Seizures are abnormal discharge of neurons in the brain. Ferulic acid (FA) is a phenolic compound with antioxidant and neuroprotective effects. The present study aimed to investigate the role of the nitrergic system in the anticonvulsant effect of FA in pentylenetetrazol (PTZ)-induced seizures in male mice.

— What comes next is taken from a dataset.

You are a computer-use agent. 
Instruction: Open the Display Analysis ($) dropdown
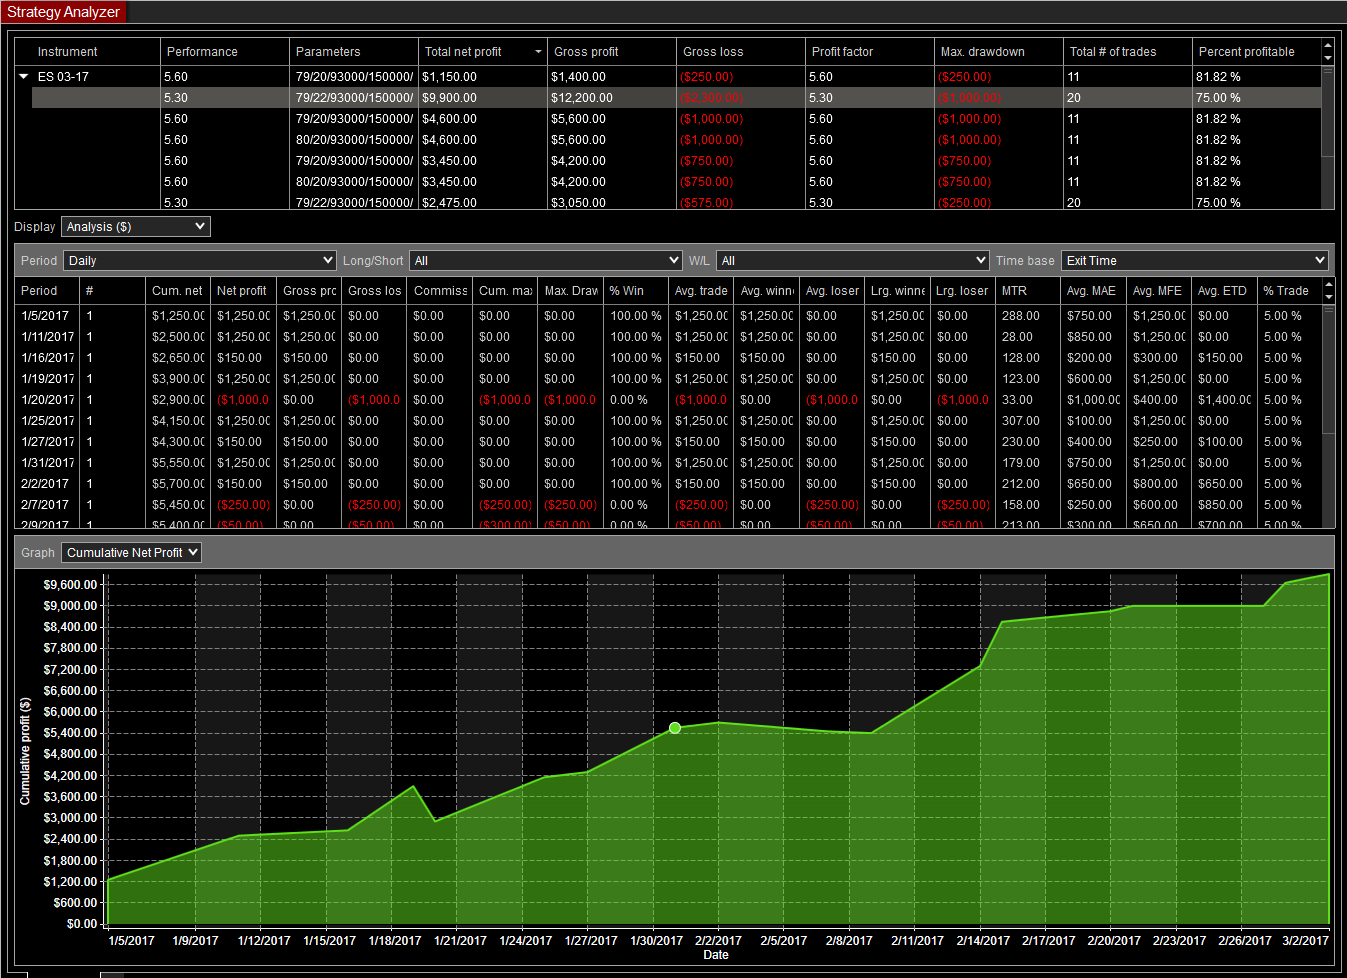click(136, 227)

64 male Naval Medical Research Institute (NMRI) mice weighing 25-29 g were randomly divided into eight experimental groups (n=8). FA at doses 5, 10, and 40 mg/kg alone and in combination with L-nitro-arginine methyl ester (L-NAME) (nitric oxide synthase inhibitor) or L-arginine (L-arg) (nitric oxide [NO] precursor) was administrated (intraperitoneal). PTZ was injected (i.v. route) 30 min after drugs administration (1 mL/min). Seizure onset time was recorded and the nitrite levels of prefrontal cortex and serum were determined by the Griess method.

FA at doses of 10 and 40 mg/kg significantly increased the seizure threshold as well as reduced the serum and brain NO levels in comparison to the saline-received group. Co-administration of the effective dose of FA (10 mg/kg) plus L-arg significantly decreased the seizure threshold in comparison to the effective dose of FA alone. Co-injection of the sub-effective dose of FA (5 mg/kg) with L-NAME significantly increased the seizure threshold as well as significantly decreased the brain NO level in comparison to the sub-effective dose of FA alone.

We showed that the nitrergic system, partially at least, mediated the anticonvulsant effect of FA in PTZ-induced seizures in mice. We concluded that L-NAME potentiated while L-arg attenuated the anticonvulsant effect of FA.